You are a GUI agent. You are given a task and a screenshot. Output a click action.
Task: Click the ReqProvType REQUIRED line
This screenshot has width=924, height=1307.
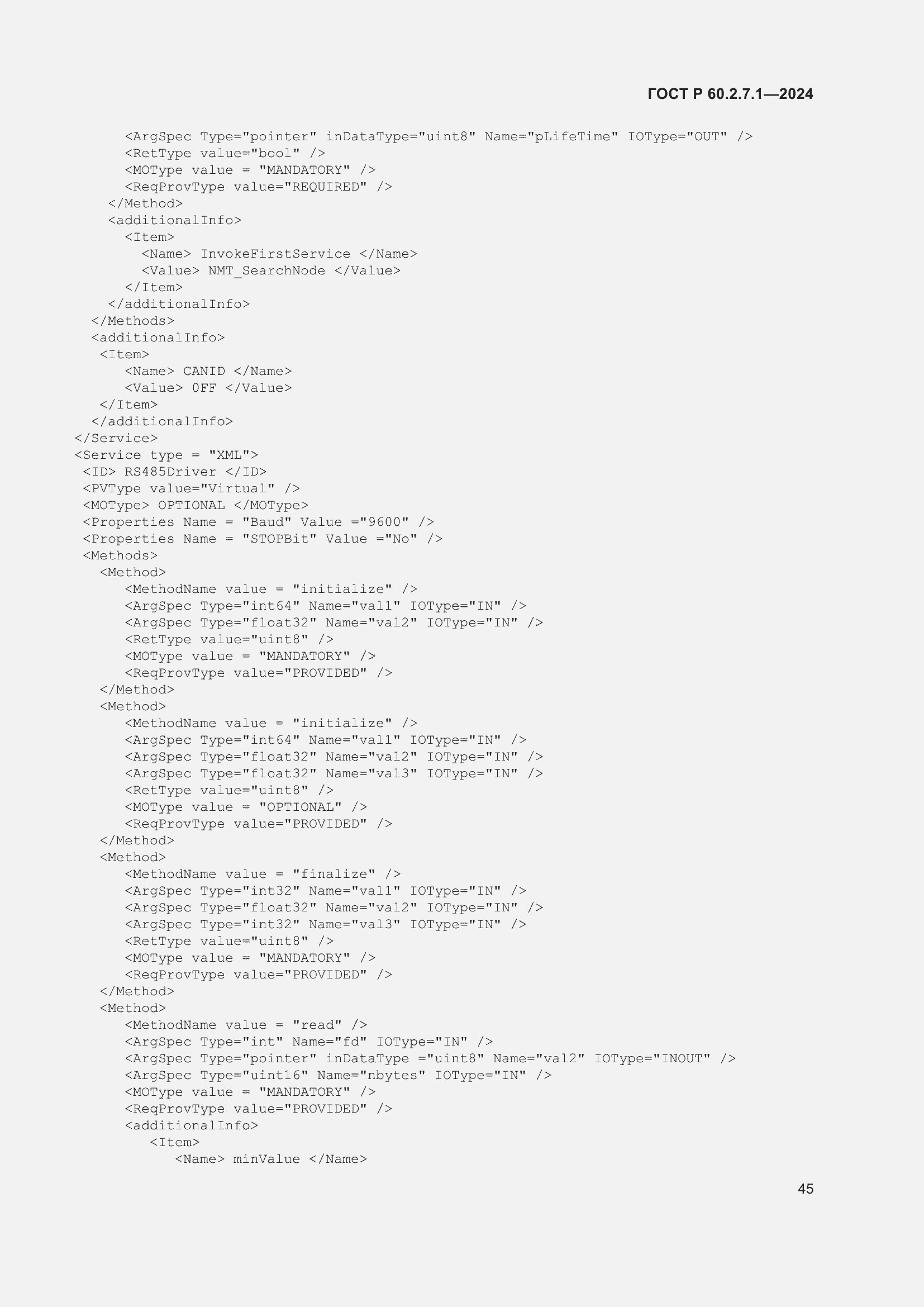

■ ■ ■ ■ ■ ■ ■

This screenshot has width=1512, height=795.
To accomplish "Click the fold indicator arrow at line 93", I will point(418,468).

■ ■ ■ ■ ■ ■ ■

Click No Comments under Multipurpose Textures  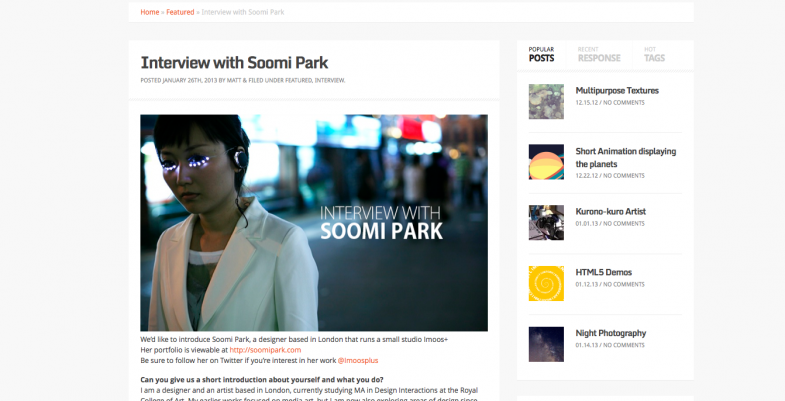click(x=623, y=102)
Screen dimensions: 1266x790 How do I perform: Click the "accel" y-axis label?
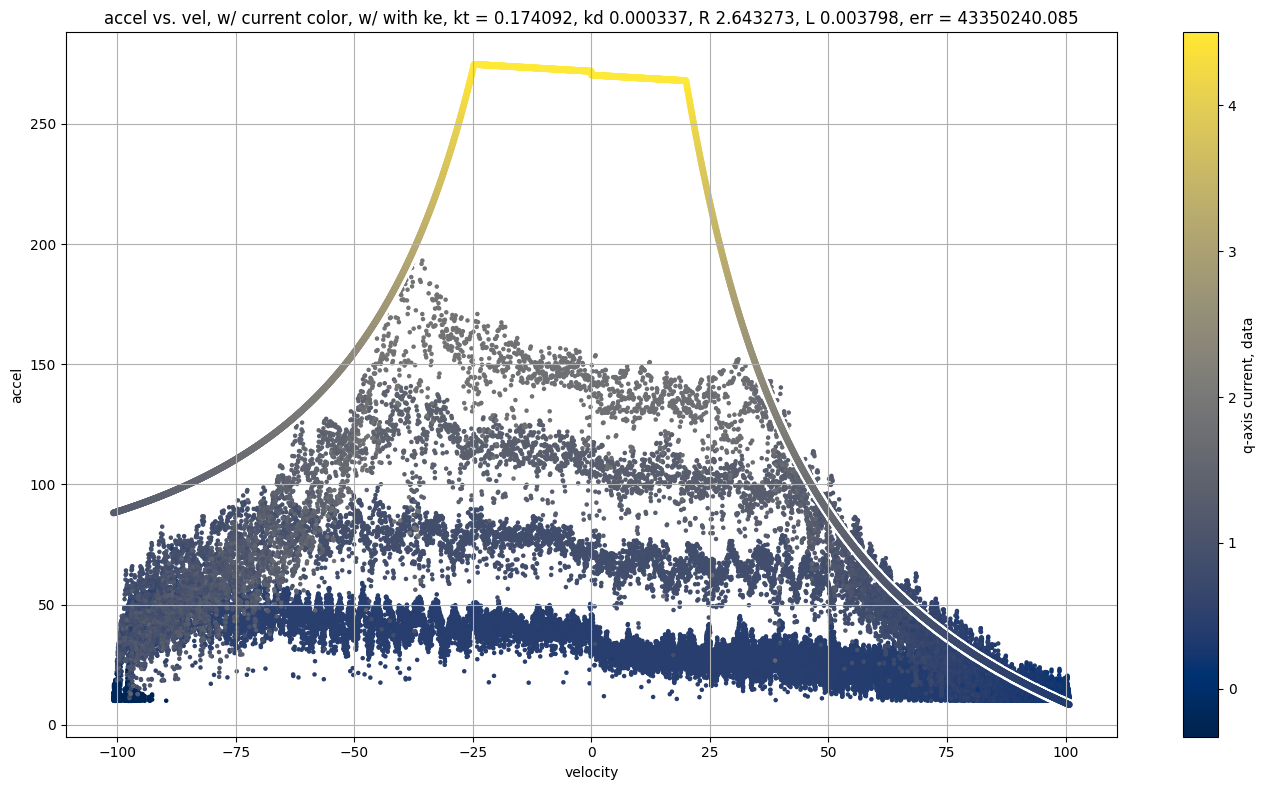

■ ■ ■ ■ ■ ■ ■

> **What this task involves**
One stretch of the lines above is wanted, from the line that contains "You are a GUI" through the line that contains "This screenshot has width=924, height=1307.". Output it exactly.

> **Problem solution**
You are a GUI agent. You are given a task and a screenshot. Output a click action.
Task: Click the ReqProvType REQUIRED line
This screenshot has width=924, height=1307.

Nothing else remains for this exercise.